» Given exercise 1: In the records below, write out word for word the part that opens with the line containing "Toggle the OFF button in H4 chart" and closes with the line containing "The height and width of the screenshot is (847, 1400).", including both of those lines.

───── Reading text ─────

I think also it is VERY important to understand that SACRIFICES were ONLY accepted for UN-INTENTIONAL SINS!!  If you sinned on purpose and intentionally, there was NO sacrifice you could do to remove your guilt.  You remained guilty.  If caught, you were required to make restitution for your sin and be punished by law. The law is very clear on all of this and states exactly what the restitutions and punishments are for the various sins. If you sin on purpose, THERE IS NO SACRIFICE AVAILABLE to cleanse you! It was this way in the beginning and remains this way today.  And notice, the punishments were not 'eternal' and after you died, but they were carried out right away during one's life!

Numbers 15:30-31 "Inadvertence is a key criterion in all expiatory sacrifice. * A deliberate, brazen sinner is barred from the sanctuary*.

The ONLY way to receive atonement for INTENTIONAL sin is to make restitution and heartfelt repentance, accept punishment and to turn from doing it again.

There is an exeption for this, and that is if someone INTENTIONALLY commits a sin, gets away with it, and then later comes forward and admits his guilt, and makes restitution, THEN it is treated as if an unintentional sin and he would have been allowed to make a sacrifice (Leviticus 5). 

Here is a quote from a well-known Jewish commentator on the overall picture of atonement and blood sacrifice as written in the OT:

"It should be emphasized here, as the workings of the sacrificial system are introduced to the reader, that the laws of the Torah did not permit Israelites to expiate intentional or premeditated offenses by means of sacrifice. There was no vicarious, ritual remedy - substitution of one's property or wealth - for such violations, whether they were perpetrated against other individuals or against God Himself. In those cases, the law dealt directly with the offender, imposing real punishments and acting to prevent recurrences.  The entire expiatory system ordained in the Law must be understood in this light.  Ritual expiation was restricted to situations where a reasonable doubt existed as to the willfulness of the offense.  Even then, restitution was always required where loss or injury to another person had occurred.  The mistaken notion that ritual worship could atone for criminality or intentional religious desecration was persistenly attacked by the prophets of Israel, who considered it a major threat to the entire covenental relationship between Israel and God."  Baruch Levine

Substitution was allowed only in cases of inadvertent sin.  Where the offense against God had been intentional, ritual sacrifice did not apply.  The Jewish scriptures (Old Testament) clearly state that sacrifice was used to atone for man's least grievous transgressions; unintentional sins; the prophets, therefore, did not dignify the blood sacrificial system.  On the contrary, as if with one voice, these men of God declared that repentance and charity were more appeasing to God than a blood sacrifice.

Hope this helps answer a little of the question!
Hugs!
Kerri


----------



## Dixie Dawg (Feb 16, 2006)

StriperAddict said:
			
		

> Thanks for writing in, Kerri.  That avatar still puts a smile on my face (wish I didn't have puppy allergies    !!)
> 
> Just a short point...

───── Records for this task ─────

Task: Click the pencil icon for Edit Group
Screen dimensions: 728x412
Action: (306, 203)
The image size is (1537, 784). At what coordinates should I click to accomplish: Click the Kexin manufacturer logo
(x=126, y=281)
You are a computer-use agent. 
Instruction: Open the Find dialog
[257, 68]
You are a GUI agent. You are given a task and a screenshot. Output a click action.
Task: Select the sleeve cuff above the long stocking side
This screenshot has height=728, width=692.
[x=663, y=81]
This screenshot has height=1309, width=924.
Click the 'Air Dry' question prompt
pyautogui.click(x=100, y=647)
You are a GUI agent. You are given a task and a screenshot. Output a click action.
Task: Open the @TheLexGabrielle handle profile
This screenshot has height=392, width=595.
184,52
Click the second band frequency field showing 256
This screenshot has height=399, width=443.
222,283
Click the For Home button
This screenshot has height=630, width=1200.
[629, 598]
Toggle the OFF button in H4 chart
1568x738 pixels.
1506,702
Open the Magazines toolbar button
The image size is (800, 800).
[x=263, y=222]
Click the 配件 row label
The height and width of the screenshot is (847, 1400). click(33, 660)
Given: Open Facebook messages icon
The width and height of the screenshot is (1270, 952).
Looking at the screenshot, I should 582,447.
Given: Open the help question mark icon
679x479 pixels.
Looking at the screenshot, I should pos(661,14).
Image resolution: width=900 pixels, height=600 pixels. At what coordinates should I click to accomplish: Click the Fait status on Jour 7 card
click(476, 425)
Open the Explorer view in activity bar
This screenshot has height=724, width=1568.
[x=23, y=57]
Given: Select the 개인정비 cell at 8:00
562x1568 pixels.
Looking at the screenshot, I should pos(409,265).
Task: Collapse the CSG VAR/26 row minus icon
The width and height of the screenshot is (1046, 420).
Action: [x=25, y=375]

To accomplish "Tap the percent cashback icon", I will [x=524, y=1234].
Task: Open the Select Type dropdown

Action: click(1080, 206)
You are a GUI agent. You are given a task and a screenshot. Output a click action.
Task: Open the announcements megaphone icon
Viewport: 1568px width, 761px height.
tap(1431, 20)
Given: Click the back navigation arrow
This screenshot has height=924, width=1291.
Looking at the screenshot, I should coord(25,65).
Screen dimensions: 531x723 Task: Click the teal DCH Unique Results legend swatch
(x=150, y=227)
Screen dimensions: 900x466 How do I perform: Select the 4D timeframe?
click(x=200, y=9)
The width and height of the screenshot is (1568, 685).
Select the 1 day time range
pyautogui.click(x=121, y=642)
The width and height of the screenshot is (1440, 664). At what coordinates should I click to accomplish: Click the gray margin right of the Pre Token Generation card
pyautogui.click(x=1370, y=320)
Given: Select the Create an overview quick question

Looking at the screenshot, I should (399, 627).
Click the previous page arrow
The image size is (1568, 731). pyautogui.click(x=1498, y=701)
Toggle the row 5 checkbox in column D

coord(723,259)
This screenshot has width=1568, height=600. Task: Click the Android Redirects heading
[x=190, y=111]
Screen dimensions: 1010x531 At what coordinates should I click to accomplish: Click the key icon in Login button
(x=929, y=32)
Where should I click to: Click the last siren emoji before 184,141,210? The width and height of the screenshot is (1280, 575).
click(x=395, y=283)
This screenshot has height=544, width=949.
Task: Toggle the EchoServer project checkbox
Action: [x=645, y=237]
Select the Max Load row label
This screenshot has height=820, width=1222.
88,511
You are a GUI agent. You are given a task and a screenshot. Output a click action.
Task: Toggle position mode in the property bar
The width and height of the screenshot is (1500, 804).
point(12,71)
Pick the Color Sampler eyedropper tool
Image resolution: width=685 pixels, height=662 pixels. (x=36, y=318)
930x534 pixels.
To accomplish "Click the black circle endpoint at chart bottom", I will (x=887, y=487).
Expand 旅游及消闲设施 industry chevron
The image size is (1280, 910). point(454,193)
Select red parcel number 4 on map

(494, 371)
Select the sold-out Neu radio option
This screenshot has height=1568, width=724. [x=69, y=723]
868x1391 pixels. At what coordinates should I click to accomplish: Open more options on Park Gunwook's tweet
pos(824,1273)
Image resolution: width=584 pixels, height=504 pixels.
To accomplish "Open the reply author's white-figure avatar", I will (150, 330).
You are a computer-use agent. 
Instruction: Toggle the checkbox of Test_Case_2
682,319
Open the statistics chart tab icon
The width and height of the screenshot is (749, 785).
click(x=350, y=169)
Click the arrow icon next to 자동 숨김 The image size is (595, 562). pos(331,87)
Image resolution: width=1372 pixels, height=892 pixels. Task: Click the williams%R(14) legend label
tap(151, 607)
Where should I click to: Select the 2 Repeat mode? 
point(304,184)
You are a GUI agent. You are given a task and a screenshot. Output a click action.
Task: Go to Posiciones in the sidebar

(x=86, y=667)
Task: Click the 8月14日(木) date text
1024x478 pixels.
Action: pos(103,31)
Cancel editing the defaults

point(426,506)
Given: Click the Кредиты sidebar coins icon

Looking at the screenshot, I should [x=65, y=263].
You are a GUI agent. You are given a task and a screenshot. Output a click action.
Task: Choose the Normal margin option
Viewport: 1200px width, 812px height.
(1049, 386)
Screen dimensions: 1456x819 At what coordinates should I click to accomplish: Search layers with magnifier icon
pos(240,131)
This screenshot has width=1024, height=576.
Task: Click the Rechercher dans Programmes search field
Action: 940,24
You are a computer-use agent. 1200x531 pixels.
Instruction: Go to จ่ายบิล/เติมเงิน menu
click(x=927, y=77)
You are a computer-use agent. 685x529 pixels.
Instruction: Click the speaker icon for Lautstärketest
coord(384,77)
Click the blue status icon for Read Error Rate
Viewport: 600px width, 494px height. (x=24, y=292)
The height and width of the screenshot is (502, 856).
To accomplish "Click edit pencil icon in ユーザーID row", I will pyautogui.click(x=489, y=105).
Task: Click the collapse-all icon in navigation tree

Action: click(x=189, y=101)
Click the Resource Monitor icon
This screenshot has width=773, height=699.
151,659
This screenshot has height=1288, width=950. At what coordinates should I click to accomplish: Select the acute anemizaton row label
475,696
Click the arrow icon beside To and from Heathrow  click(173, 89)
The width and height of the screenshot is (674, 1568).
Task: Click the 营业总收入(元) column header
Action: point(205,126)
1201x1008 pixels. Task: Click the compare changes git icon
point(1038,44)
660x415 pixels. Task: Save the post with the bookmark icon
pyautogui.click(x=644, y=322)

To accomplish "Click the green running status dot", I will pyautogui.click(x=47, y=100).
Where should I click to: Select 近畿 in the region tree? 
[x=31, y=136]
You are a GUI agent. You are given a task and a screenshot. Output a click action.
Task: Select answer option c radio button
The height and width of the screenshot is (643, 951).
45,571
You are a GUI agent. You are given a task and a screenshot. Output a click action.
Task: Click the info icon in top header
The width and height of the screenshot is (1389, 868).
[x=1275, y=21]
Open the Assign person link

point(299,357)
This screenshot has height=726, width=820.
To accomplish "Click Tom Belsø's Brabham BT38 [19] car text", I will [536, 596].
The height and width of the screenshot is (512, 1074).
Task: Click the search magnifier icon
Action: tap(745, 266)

─────

» Given exercise 2: From the forum thread on sacrifice and sin above, give again word for word the part that opens with the words containing "Substitution was allowed" and closes with "(Feb 16, 2006)".

» Correct result 1:
Toggle the OFF button in H4 chart
1568x738 pixels.
1506,702
Open the Magazines toolbar button
The image size is (800, 800).
[x=263, y=222]
Click the 配件 row label
The height and width of the screenshot is (847, 1400). click(33, 660)

» Correct result 2:
Substitution was allowed only in cases of inadvertent sin.  Where the offense against God had been intentional, ritual sacrifice did not apply.  The Jewish scriptures (Old Testament) clearly state that sacrifice was used to atone for man's least grievous transgressions; unintentional sins; the prophets, therefore, did not dignify the blood sacrificial system.  On the contrary, as if with one voice, these men of God declared that repentance and charity were more appeasing to God than a blood sacrifice.

Hope this helps answer a little of the question!
Hugs!
Kerri


----------



## Dixie Dawg (Feb 16, 2006)